La Côte d’Ivoire mise sur son sous-sol pour un avenir prospère
Le ministre ivoirien des Mines, du Pétrole et de l’Énergie, Mamadou Sangafowa-Coulibaly, a rappelé que près de 75 % du territoire ivoirien pourrait abriter des minéraux critiques. Une aubaine pour un pays qui vise le statut de nation à revenu intermédiaire d’ici 2030, sous l’impulsion du président Alassane Ouattara.

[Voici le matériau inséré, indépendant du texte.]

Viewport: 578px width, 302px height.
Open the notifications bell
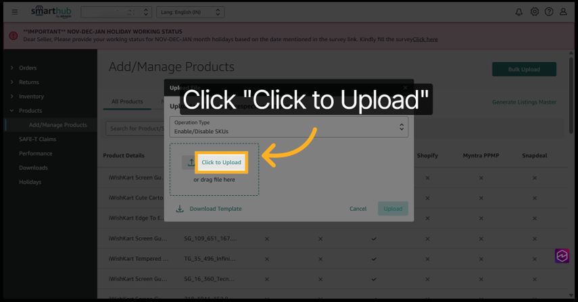(519, 12)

Pour y parvenir, Abidjan compte sur une stratégie ambitieuse couvrant la période 2026-2040, avec un budget de 38 000 milliards de francs CFA. Près de 90 % de ce financement proviendra du secteur privé, démontrant la confiance des investisseurs dans le potentiel minier ivoirien. « Aucun pays ne peut réussir seul. Nous devons collaborer pour créer des chaînes de valeur régionales et partager les bénéfices de cette richesse », a souligné le ministre.
Un trésor minier colossal face à une demande mondiale en explosion
L’Afrique regorge de ressources stratégiques pour la transition énergétique : cobalt, lithium, graphite, terres rares, cuivre, manganèse et nickel. Ensemble, ces minéraux représentent une valeur estimée à près de 29 500 milliards de dollars, soit presque 20 % des réserves mondiales. Pourtant, environ 8 600 milliards de dollars de ces ressources restent inexploitées.

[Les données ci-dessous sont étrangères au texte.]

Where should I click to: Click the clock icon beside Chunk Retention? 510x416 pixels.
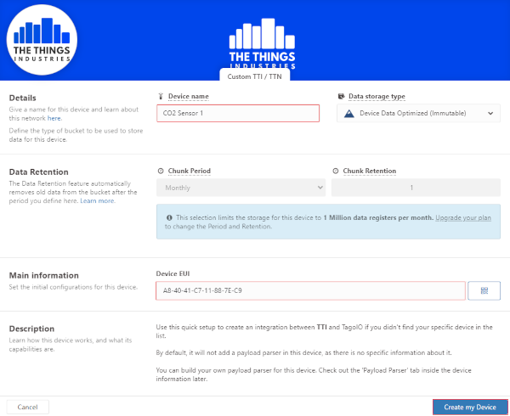(336, 171)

La demande mondiale devrait exploser d’ici 2040, avec une hausse de plus de 1 000 % pour les métaux du groupe du platine, 842 % pour le lithium et 88 % pour le cuivre par rapport à 2023. Une opportunité sans précédent pour l’Afrique, si elle parvient à industrialiser son secteur minier et à retenir une partie de la valeur ajoutée sur place.
L’Afrique à la croisée des chemins : industrialisation ou dépendance ?
Cette conférence d’Abidjan s’inscrit dans un contexte de mutation industrielle mondiale, portée par la transition énergétique. Les chaînes de valeur des véhicules électriques et des batteries pourraient représenter jusqu’à 59 000 milliards de dollars d’ici 2050, contre 7 000 milliards en 2030.
Face à cette fenêtre d’opportunité historique, les dirigeants africains ont réaffirmé leur volonté de rompre avec l’exportation de matières premières brutes. Leur ambition ? Faire des minéraux critiques un moteur d’industrialisation, de création d’emplois et de prospérité durable pour des millions d’Africains.